Somente na terça-feira, pelo menos 19 pessoas que buscavam ajuda foram mortas em locais do GHF em Gaza, enquanto muitos outros ficaram feridos, de acordo com médicos e testemunhas.
Pelo menos 1.838 palestinos foram mortos enquanto buscavam ajuda, e outros 13.409 ficaram feridos desde que o GHF iniciou suas operações no final de maio, mostram dados oficiais.
Israel e o GHF negam os assassinatos.
'Toda Gaza é uma armadilha mortal'Yousaf, o pediatra norte-americano, disse que as vítimas nos locais eram principalmente meninos e homens jovens, pois muitas vezes são eles que correm o risco de tentar obter comida para suas famílias, "dada a dinâmica do risco associado à tentativa de carregar um saco de farinha de 2,3 kg, talvez quilômetros, às vezes".
“As pessoas nos diziam que às vezes estavam no local, ou nas proximidades, ou que tentavam sair... e eram alvejadas indiscriminadamente; era como se estivessem sendo alvejadas. Parecia bastante óbvio para elas e para nós, do ponto de vista do reconhecimento de padrões, em termos de quem chegava ao pronto-socorro, que, em um determinado dia, quem estava tomando a decisão por trás do gatilho estava escolhendo um padrão de tiro muito específico”, disse ele.
O médico passou a descrever toda Gaza como uma “armadilha mortal”.
"É uma jaula onde as pessoas estão sendo marcadas para morrer. Quase parece que há uma cota para o número de pessoas que precisam ser mortas em um determinado dia", disse Yousaf.
Nos dias em que os palestinos ficavam longe dos locais do GHF, porque Israel permitia a entrada de mais caminhões de ajuda, havia ataques aéreos mais intensos, disse ele.

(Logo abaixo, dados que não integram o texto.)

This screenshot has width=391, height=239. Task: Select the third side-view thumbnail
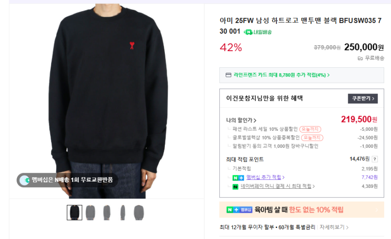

“Nos últimos quatro dias em que estivemos lá, quando o acesso à ajuda humanitária aumentou um pouco por meio de food trucks autorizados, o perfil de risco mudou e ir aos locais de distribuição de alimentos não valia nem de longe o risco, porque havia comida em outros lugares. Vimos um aumento significativo nas explosões de bombas nas ruas, casas e veículos. Assim, o padrão dos incidentes com vítimas em massa – os chamados MCIs – mudou de ferimentos a bala, principalmente meninos e homens jovens, para bombardeios indiscriminados. Vimos mulheres, crianças e idosos nos dias em que as bombas chegaram”, disse ele à Al Jazeera.
O médico descreveu as atrocidades israelenses em Gaza como um “genocídio”.
Um aspecto claro disso, ele disse, foi a recusa de Israel em permitir que ele e seus colegas levassem suprimentos médicos ou fórmula para bebês.
“Quando fomos revistados pelos [militares israelenses] na fronteira, a grande maioria de nós teve coisas confiscadas de nossas malas. Coisas como comida, multivitamínicos, antibióticos e suprimentos médicos, como estetoscópios, tudo o que você possa imaginar, que gostaríamos de ter para tratar as pessoas em Gaza”, disse ele.
“E isso resultou numa situação em que, quando esses pacientes chegaram, em diferentes estágios de morte, gritando de dor por suas mães... sabíamos que em qualquer outro ambiente, poderíamos ter feito algo por eles, mas no ambiente de Gaza, na armadilha mortal que é Gaza completamente, fomos incapazes de dar-lhes a ajuda que merecem, de fornecer a dignidade humana e a humanidade que merecem.”